** Data to process follows **

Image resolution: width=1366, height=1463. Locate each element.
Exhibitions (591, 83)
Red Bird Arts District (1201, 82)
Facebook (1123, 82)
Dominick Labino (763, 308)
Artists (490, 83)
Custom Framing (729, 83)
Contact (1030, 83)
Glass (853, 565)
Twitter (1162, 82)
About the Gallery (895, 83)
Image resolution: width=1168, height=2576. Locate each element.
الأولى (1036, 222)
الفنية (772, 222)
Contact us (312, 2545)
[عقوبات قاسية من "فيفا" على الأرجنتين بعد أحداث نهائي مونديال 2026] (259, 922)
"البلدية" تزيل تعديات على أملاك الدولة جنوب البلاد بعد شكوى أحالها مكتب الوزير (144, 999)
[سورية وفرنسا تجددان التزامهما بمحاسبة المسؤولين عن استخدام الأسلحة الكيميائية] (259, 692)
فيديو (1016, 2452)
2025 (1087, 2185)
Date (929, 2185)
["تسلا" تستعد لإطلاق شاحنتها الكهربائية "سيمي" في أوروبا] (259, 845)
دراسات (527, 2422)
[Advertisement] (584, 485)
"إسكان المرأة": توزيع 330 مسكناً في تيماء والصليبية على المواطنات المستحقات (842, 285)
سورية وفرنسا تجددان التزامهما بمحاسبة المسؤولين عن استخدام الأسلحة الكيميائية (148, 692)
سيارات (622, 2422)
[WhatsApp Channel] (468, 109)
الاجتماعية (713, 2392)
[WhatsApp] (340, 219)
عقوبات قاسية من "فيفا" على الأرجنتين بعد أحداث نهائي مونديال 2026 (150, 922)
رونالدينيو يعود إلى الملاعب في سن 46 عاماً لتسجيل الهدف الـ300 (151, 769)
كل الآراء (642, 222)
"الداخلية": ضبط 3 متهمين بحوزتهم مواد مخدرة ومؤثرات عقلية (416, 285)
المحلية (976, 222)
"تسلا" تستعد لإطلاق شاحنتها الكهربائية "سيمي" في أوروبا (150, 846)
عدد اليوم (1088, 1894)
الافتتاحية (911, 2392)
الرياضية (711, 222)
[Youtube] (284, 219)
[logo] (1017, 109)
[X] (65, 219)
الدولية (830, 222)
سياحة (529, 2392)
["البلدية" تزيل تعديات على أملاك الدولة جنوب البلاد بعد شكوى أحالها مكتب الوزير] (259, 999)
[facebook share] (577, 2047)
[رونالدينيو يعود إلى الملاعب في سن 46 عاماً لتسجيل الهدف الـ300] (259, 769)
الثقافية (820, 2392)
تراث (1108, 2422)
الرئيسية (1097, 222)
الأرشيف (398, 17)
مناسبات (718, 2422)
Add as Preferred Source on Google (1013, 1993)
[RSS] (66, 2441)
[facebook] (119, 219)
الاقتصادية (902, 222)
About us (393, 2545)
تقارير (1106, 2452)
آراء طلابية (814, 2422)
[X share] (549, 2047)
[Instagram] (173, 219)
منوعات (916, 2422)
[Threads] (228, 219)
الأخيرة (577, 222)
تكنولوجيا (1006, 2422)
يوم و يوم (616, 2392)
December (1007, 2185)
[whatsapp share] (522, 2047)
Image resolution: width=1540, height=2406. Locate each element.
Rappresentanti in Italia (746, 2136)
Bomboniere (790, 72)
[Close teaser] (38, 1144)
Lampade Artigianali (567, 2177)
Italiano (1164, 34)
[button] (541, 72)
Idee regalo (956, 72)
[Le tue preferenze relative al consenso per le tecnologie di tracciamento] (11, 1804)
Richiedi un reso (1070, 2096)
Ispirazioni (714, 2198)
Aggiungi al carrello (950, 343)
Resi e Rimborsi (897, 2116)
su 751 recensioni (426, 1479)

** End of Data to process **

▸ Exercise goal
Write out exactly the lines that fall from the line with "[facebook] (119, 219)" to the line with "Bomboniere (790, 72)" in the records above, keeping both ends.

▸ Task solution
[facebook] (119, 219)
الاقتصادية (902, 222)
About us (393, 2545)
تقارير (1106, 2452)
آراء طلابية (814, 2422)
[X share] (549, 2047)
[Instagram] (173, 219)
منوعات (916, 2422)
[Threads] (228, 219)
الأخيرة (577, 222)
تكنولوجيا (1006, 2422)
يوم و يوم (616, 2392)
December (1007, 2185)
[whatsapp share] (522, 2047)
Image resolution: width=1540, height=2406. Locate each element.
Rappresentanti in Italia (746, 2136)
Bomboniere (790, 72)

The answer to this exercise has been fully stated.